# Exercise data
--

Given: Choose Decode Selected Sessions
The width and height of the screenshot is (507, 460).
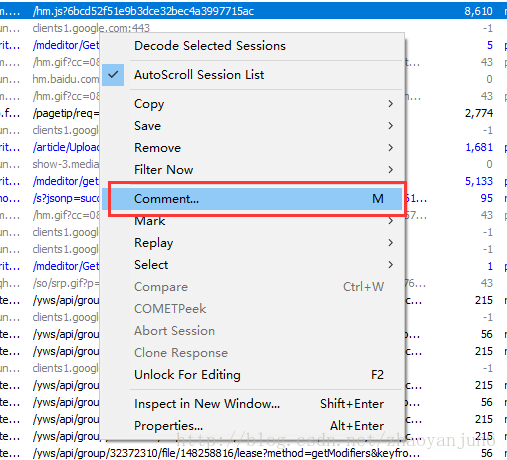Looking at the screenshot, I should [x=210, y=46].
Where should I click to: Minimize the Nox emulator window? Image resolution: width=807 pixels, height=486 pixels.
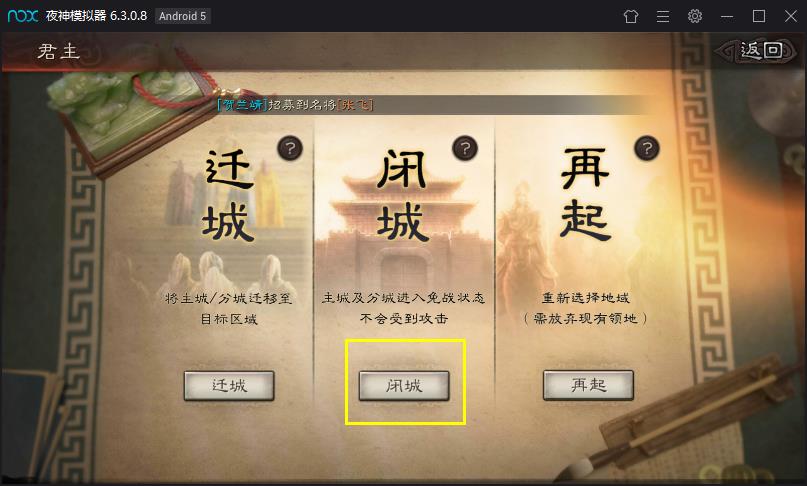click(x=727, y=16)
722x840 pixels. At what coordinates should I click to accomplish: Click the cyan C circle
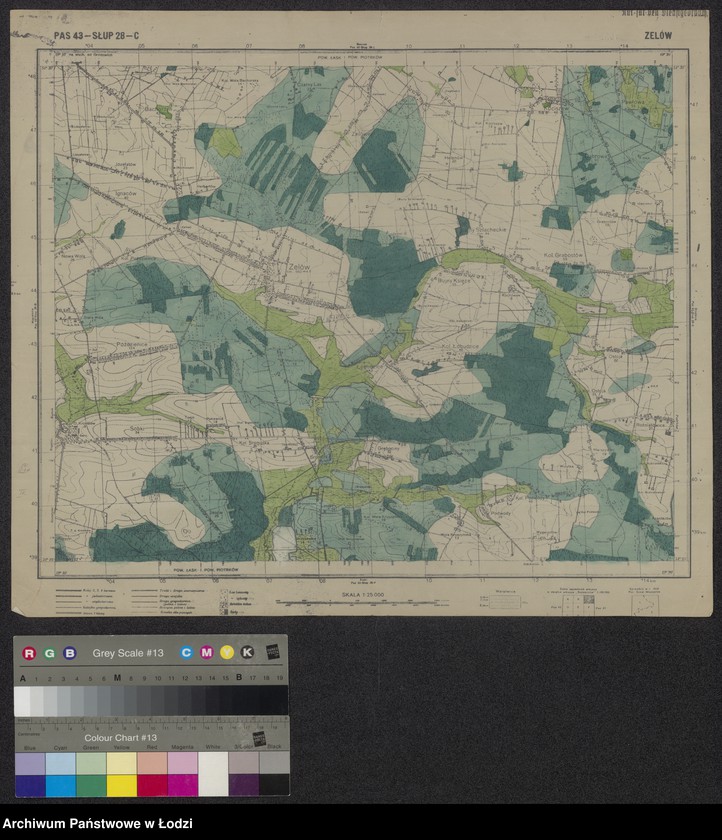186,653
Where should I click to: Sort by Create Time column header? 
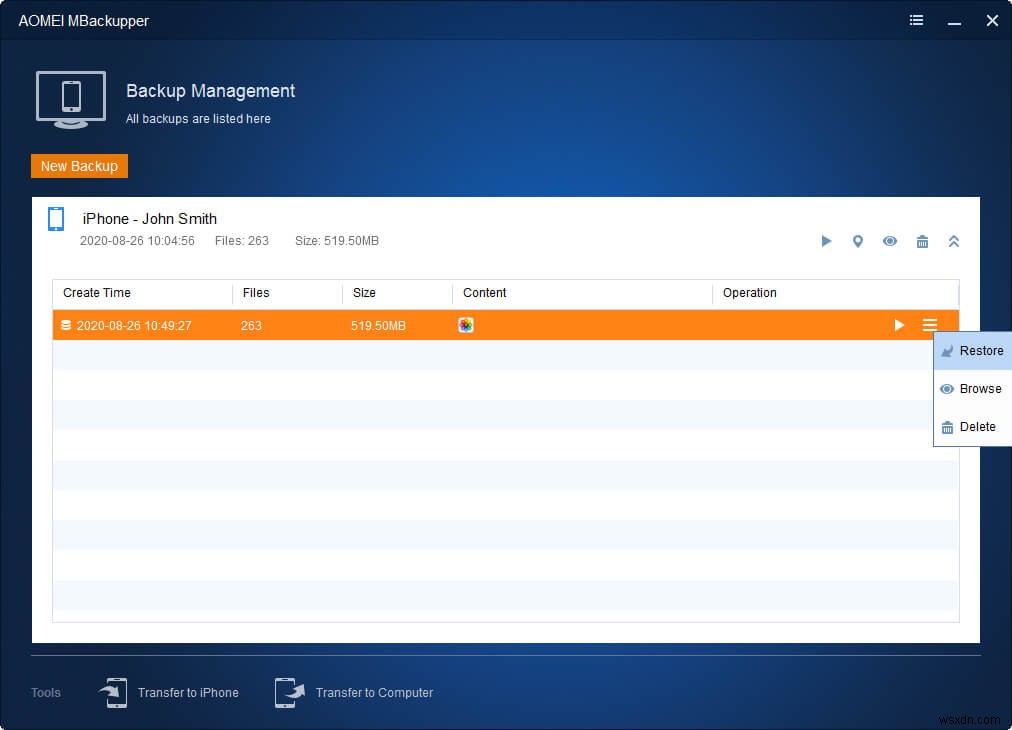tap(97, 293)
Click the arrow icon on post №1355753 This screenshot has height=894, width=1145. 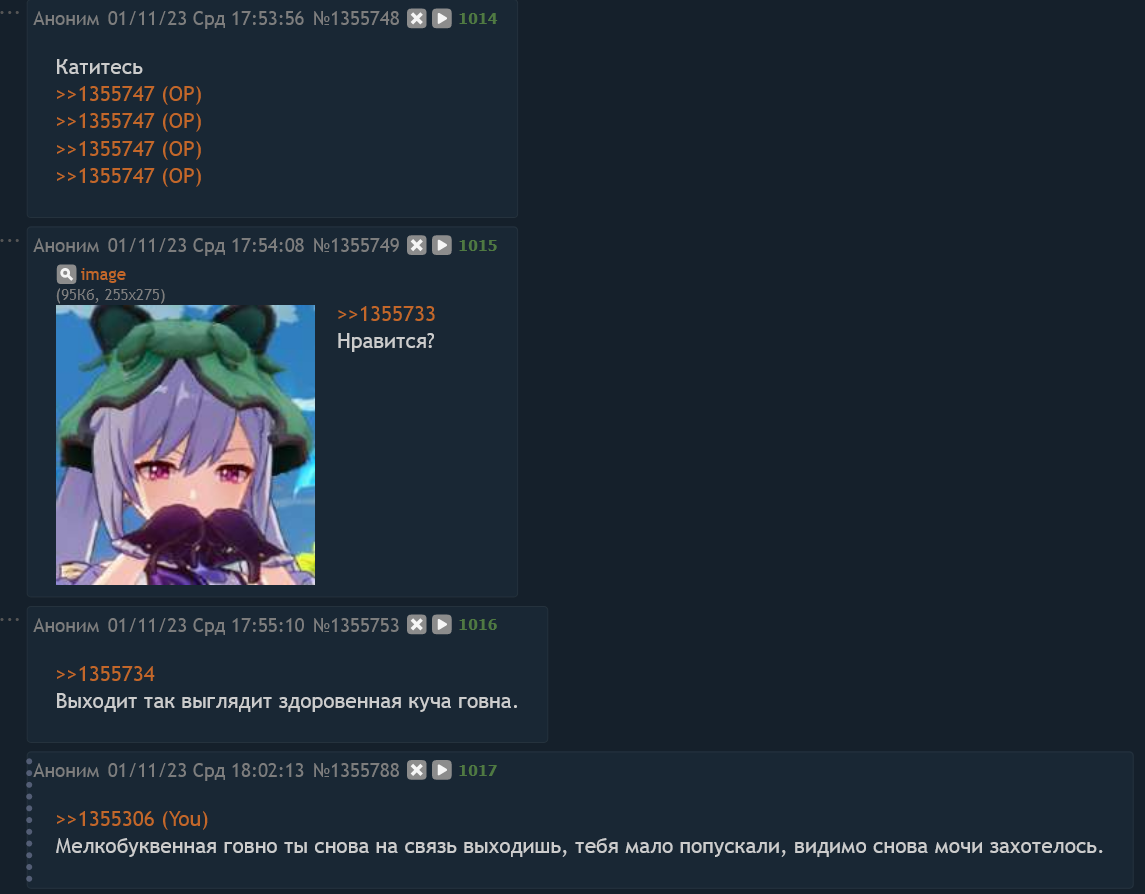(442, 624)
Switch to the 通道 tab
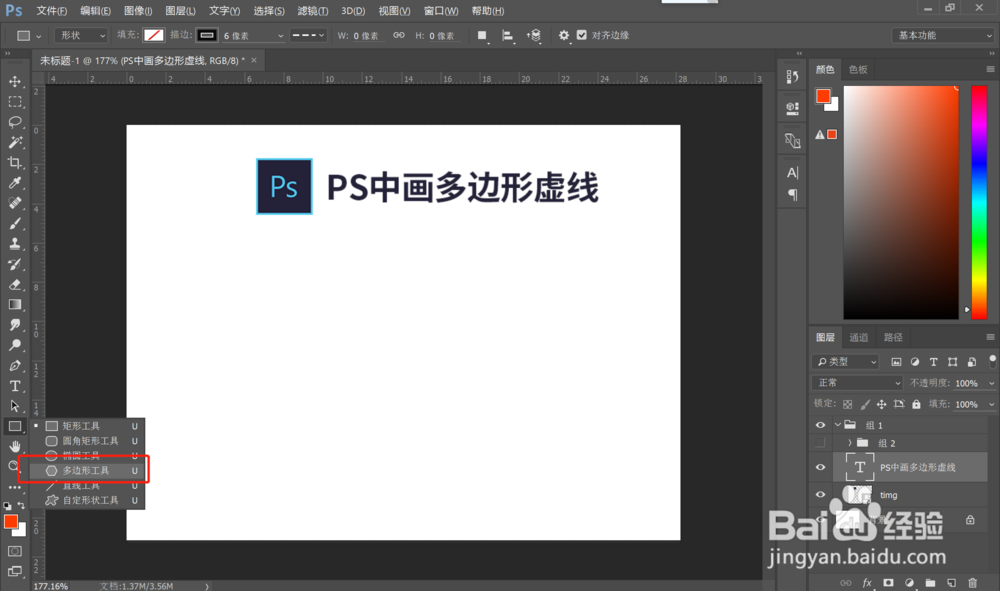Screen dimensions: 1000x591 pyautogui.click(x=858, y=337)
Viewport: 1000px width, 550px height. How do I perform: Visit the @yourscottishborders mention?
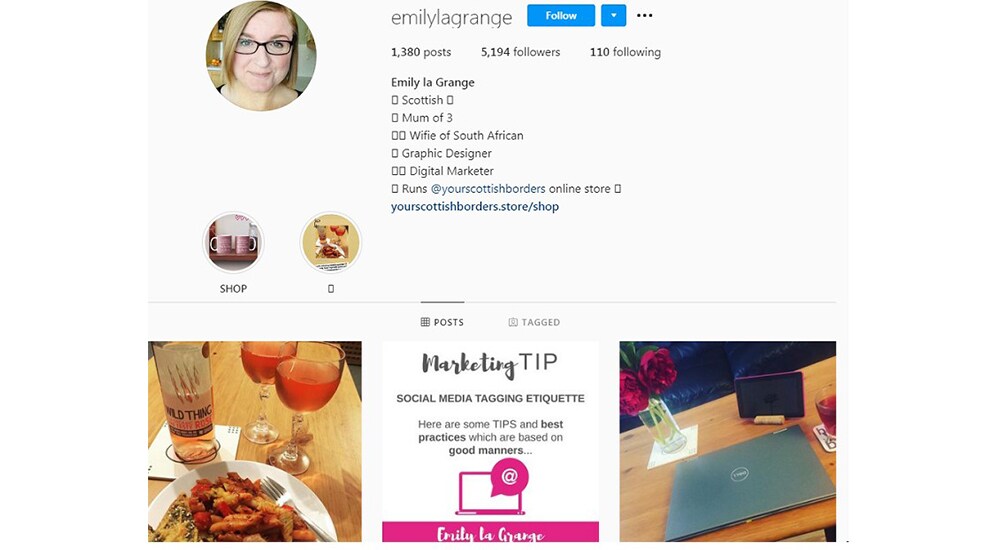pos(488,189)
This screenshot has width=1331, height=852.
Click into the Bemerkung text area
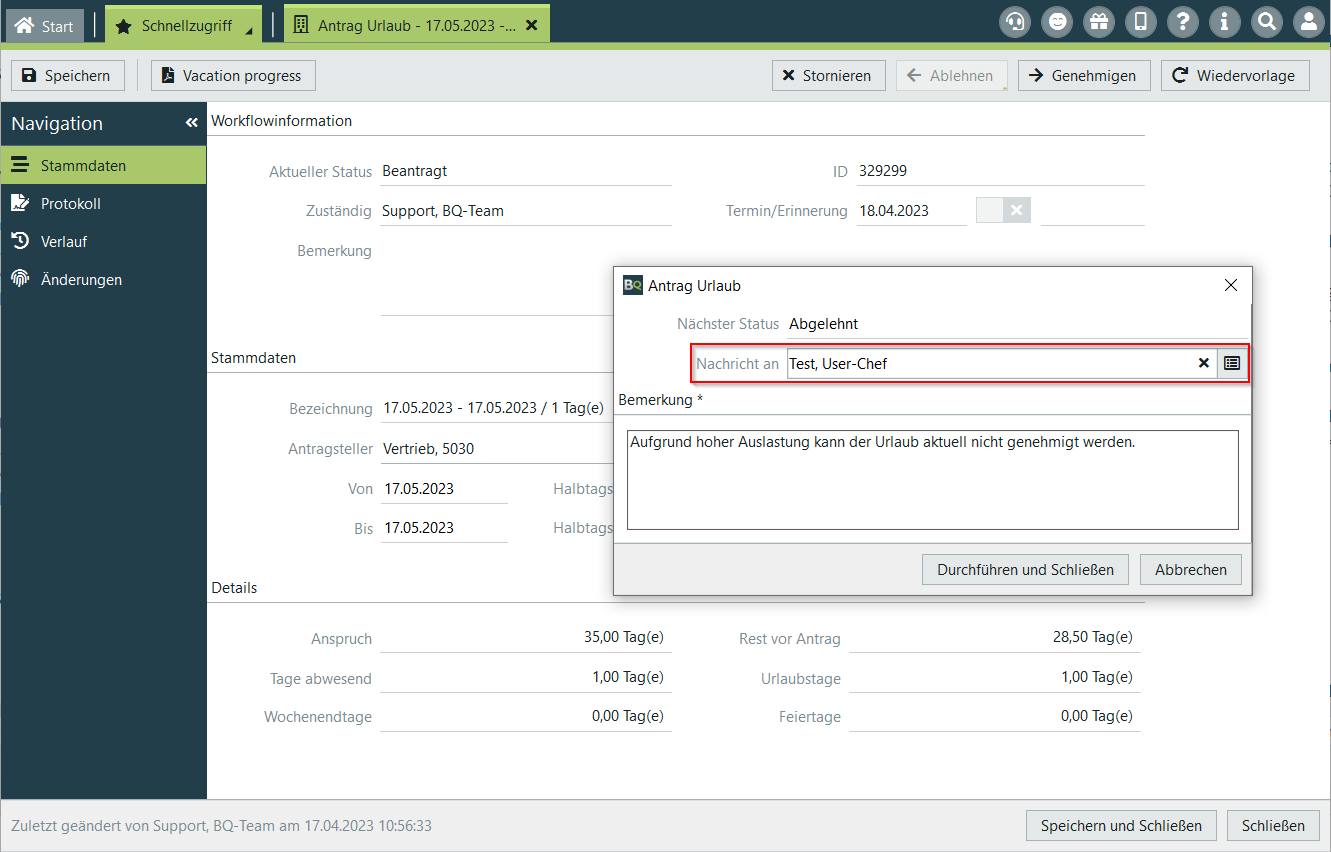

--

# Goal
Convert everything from the start of the data above down to the line containing "click(x=727, y=16)" into a JSON list of strings, one string per line, skipping blank lines. Leave the pictures out.

# Answer to this task
[
  "Given: Choose Decode Selected Sessions",
  "The width and height of the screenshot is (507, 460).",
  "Looking at the screenshot, I should [x=210, y=46].",
  "Where should I click to: Minimize the Nox emulator window? Image resolution: width=807 pixels, height=486 pixels.",
  "click(x=727, y=16)"
]